Michigan’s gray wolf population remains stable and might have reached its natural ceiling after mounting a decades-long comeback in the Upper Peninsula, state biologists said after the latest survey.
An analysis of data collected in 2022 produced an estimate of 631 wolves, give or take 49, the Department of Natural Resources said Tuesday.
The survey estimated 136 packs roam the peninsula in Michigan’s far north, with an average of four to five animals in each.
“These results show a continued trend of statistical stability, indicating that gray wolves may have reached their biological carrying capacity within the Upper Peninsula,” said Cody Norton, the DNR’s wolf specialist.
Carrying capacity is the maximum population an environment can support, based on factors such as food, territory, water and other animals with which to breed.
Wolves once roamed across Michigan but were driven out, as in much of the lower 48 states, through trapping, poisoning and bounty programs.
After they were protected under the Endangered Species Act in the 1970s, a remnant population in Minnesota began migrating through northern Wisconsin and eventually reached Michigan’s Upper Peninsula. Numbers rose steadily from 1989 to 2011 and have leveled off.
The DNR conducts its survey every two years. Last year’s estimated minimum number was down slightly from 695 in 2020, but officials said the totals have not differed statistically since 2011.

_____

• _Required work_
1 – Answer these questions from the article on Michigan's gray wolves:
(a) How many packs did the survey estimate in the Upper Peninsula?
(b) How often does the DNR conduct its survey?
(c) Between which years did wolf numbers rise steadily?
2 – From the article on Michigan's gray wolves, extract the text between "An analysis of" and "which to breed.", inclusive.
The lines that follow have no connection to the text about Michigan's gray wolves.

_____

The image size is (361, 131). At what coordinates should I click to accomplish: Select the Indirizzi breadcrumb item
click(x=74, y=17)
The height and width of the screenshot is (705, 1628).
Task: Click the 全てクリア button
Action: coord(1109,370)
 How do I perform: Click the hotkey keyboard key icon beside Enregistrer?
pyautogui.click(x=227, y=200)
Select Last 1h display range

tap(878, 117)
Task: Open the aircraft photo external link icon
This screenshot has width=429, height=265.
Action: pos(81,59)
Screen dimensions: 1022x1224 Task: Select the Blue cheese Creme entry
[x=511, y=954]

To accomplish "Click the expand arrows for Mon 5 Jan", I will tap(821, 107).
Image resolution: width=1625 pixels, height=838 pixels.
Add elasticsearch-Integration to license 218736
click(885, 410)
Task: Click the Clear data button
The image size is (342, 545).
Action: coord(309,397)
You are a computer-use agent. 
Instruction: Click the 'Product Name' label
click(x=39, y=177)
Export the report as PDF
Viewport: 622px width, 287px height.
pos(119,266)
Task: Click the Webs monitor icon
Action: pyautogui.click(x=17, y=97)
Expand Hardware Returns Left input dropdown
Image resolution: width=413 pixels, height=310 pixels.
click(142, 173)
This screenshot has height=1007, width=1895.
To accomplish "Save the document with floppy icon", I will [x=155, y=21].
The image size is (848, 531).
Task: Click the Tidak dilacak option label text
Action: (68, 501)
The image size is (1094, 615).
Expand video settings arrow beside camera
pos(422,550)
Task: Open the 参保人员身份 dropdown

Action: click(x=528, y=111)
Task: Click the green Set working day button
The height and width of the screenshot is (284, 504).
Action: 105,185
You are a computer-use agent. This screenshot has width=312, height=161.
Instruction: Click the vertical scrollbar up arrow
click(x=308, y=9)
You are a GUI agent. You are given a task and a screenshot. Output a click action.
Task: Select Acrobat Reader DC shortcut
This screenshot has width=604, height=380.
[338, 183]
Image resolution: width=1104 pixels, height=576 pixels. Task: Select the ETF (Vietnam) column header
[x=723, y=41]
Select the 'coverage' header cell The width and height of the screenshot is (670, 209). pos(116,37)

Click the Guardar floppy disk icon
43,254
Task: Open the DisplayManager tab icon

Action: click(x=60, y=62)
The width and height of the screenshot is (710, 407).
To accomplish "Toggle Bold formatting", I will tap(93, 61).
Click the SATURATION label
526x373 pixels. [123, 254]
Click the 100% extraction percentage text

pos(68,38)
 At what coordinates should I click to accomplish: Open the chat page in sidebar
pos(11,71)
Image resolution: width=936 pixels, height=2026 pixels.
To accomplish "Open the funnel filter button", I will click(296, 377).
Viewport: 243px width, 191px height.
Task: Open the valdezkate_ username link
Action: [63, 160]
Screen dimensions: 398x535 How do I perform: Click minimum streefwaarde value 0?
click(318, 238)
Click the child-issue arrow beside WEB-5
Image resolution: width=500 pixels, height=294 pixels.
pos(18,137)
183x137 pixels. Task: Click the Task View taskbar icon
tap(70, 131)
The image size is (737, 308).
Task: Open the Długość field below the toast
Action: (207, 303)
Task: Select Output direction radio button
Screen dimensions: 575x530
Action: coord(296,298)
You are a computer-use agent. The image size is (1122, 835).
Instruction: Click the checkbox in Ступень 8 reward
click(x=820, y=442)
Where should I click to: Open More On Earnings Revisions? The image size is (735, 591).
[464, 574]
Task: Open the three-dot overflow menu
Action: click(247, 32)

_____

• _Task solutions_
1 –
(a) 136
(b) Every two years
(c) 1989 and 2011

2 –
An analysis of data collected in 2022 produced an estimate of 631 wolves, give or take 49, the Department of Natural Resources said Tuesday.
The survey estimated 136 packs roam the peninsula in Michigan’s far north, with an average of four to five animals in each.
“These results show a continued trend of statistical stability, indicating that gray wolves may have reached their biological carrying capacity within the Upper Peninsula,” said Cody Norton, the DNR’s wolf specialist.
Carrying capacity is the maximum population an environment can support, based on factors such as food, territory, water and other animals with which to breed.